== Task goal ==
Would you repeat the listing below exactly, with no pictures in it?

== Record set ==
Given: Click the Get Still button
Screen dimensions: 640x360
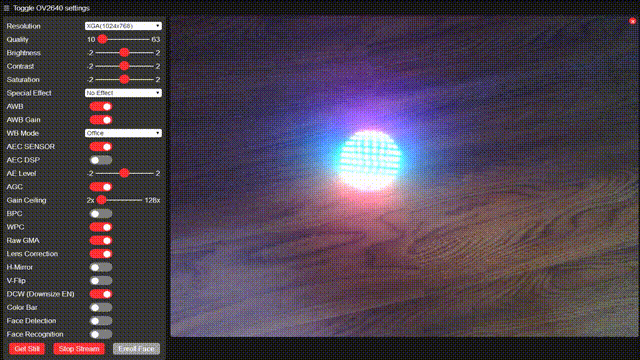Looking at the screenshot, I should [27, 349].
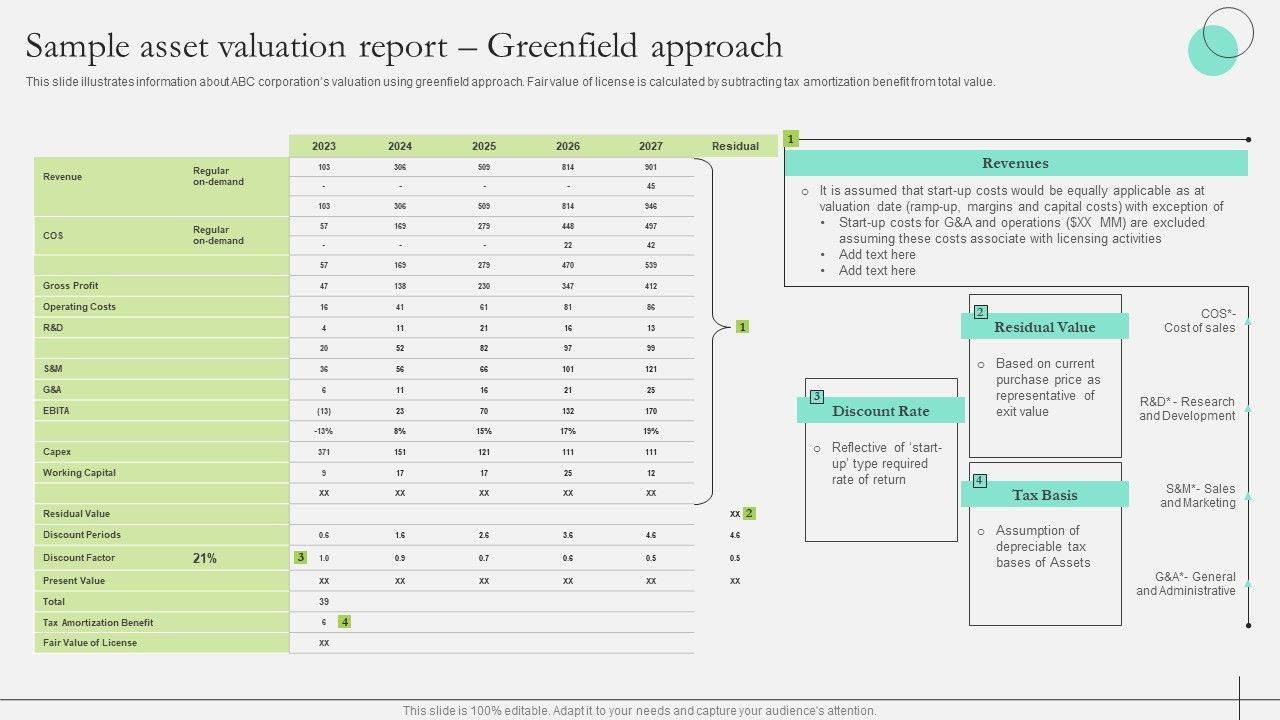Select the 21% discount factor value
The width and height of the screenshot is (1280, 720).
(205, 558)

== Result of this exercise ==
Given: Click the Get Still button
Screen dimensions: 640x360
Looking at the screenshot, I should [27, 349].
Select the 21% discount factor value
The width and height of the screenshot is (1280, 720).
(205, 558)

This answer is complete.